Explicitly Minimizing the Blur Error of Variational Autoencoders
Gustav Bredell, Kyriakos Flouris, Krishna Chaitanya, Ertunc Erdil, Ender Konukoglu
TL;DR
The paper tackles blur in variational autoencoders by explicitly weighting reconstruction errors caused by blur while preserving the ELBO objective. It introduces a Wiener-deconvolution–based weighting in the Fourier domain, tying it to a Gaussian likelihood with a structured covariance $\Sigma_k$ that depends on a per-image kernel predicted by a neural network $G_{\gamma}(z)$. Determinants of the covariance are efficiently computed via circulant matrix properties, enabling tractable optimization with an alternating scheme that updates the VAE parameters and the kernel predictor.
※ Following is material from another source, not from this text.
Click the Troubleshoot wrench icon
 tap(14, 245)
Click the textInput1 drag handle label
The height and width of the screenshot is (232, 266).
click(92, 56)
Empirical results on CelebA (64×64 and 256×256) and HCP MRI data show sharper reconstructions and improved perceptual metrics (LPIPS, FID) compared to standard and perceptual reconstructions, validating the approach's effectiveness and generality across domains.
Abstract
Variational autoencoders (VAEs) are powerful generative modelling methods, however they suffer from blurry generated samples and reconstructions compared to the images they have been trained on. Significant research effort has been spent to increase the generative capabilities by creating more flexible models but often flexibility comes at the cost of higher complexity and computational cost. Several works have focused on altering the reconstruction term of the evidence lower bound (ELBO), however, often at the expense of losing the mathematical link to maximizing the likelihood of the samples under the modeled distribution. Here we propose a new formulation of the reconstruction term for the VAE that specifically penalizes the generation of blurry images while at the same time still maximizing the ELBO under the modeled distribution. We show the potential of the proposed loss on three different data sets, where it outperforms several recently proposed reconstruction losses for VAEs.